When editing a manuscript to reach a certain word count, what aspects of the work would you look to cut or reduce first?  Or looking at it from
another angle, what would you focus on keeping or bringing to the fore?
All manuscripts are different, of course, but maybe there are things a
majority of us do, that we could trim away.

Awesome question, thanks so much!

First, I'd turn a critical eye to passages of exposition, especially to backstory or, especially in speculative genres, to lengthy explanations of a story world's development, technology, or social structure.

Does the narrative explain things to the reader that he or she might better be able to pick up through observation of the characters in action? Can you accomplish in a few words (like Nabokov's "picnic, lightning" to describe the death of Humbert's mother) what you're currently doing in paragraphs or pages?

Secondly, I'd look for static "sequel" moments in which characters reflect at length about a significant recent occurrence. Or one in which that character is rehashing events to another character. Such moments can always be trimmed greatly or cut, with just a line or two reminding us of a character's emotional state and renewed or realigned motivations.

Thirdly, I'd consider scenes that seem to unfold at the same emotional temperature as previous scenes, rather than giving us a feeling of emotional escalation, of greater and deeper emotional and physical challenges for your protagonist.

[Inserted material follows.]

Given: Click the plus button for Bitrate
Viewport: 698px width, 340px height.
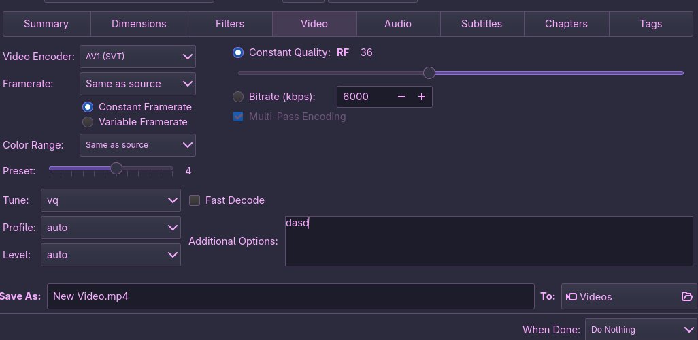Looking at the screenshot, I should [x=422, y=97].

If you're writing a journey story, is your character just visiting one place after another, perhaps having quirky encounters with no real sense of strong propulsion toward a final destination?

In a mystery, are you just rehashing scenes of investigation that don't tighten the noose at all? In a romance, are your lovers battling the same issue over and over without increased complications?

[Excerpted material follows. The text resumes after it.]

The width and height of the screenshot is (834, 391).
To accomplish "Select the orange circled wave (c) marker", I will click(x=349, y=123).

For any scene you've written, ask yourself, "How did my protagonist get here, what does he/she want, and if I got rid of this scene, how would the book suffer?" Lacking really compelling answers to each of those questions, your story might be stalling and your scene might be a candidate for the chopping block.

Many articles and guides online will tell you how to trim the fat from your prose, so I'll just offer a few quick suggestions.

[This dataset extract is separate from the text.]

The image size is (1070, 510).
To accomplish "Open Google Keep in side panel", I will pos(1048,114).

First, look for the "indulgent three" in your prose and edit mercilessly. Instead of saying, "She looked at me like my hair was on fire, like I'd really alarmed her, like she couldn't believe what she was hearing," pick one expression and stick with it. Or even better, pick a single, sharper, phrase with even more punch.

Secondly, spruce up your verbs. Instead of saying, "He walked aimlessly," say, "he wandered." Instead of saying, "She lifted her shoulders absently," say, "she shrugged."

Thirdly, conduct a ruthless campaign against weak gerund phases like, "he was watching her" in favor of crisper versions ("he watched her').

And lastly, look for unnecessary phrases of discernment, such as "HE LISTENED as they screamed a metal anthem in the next room" or "SHE WATCHED as eleven and a half Girl Scouts crossed the street." For most narratives, the point of view is close enough that we understand that what is being heard or seen is filtered through the viewpoint character.

So, simply saying, "They screamed a metal anthem in the next room" already suggests the character is hearing it. No need to employ those extra words to communicate as much.

Hope that helps. Good luck with your revisions!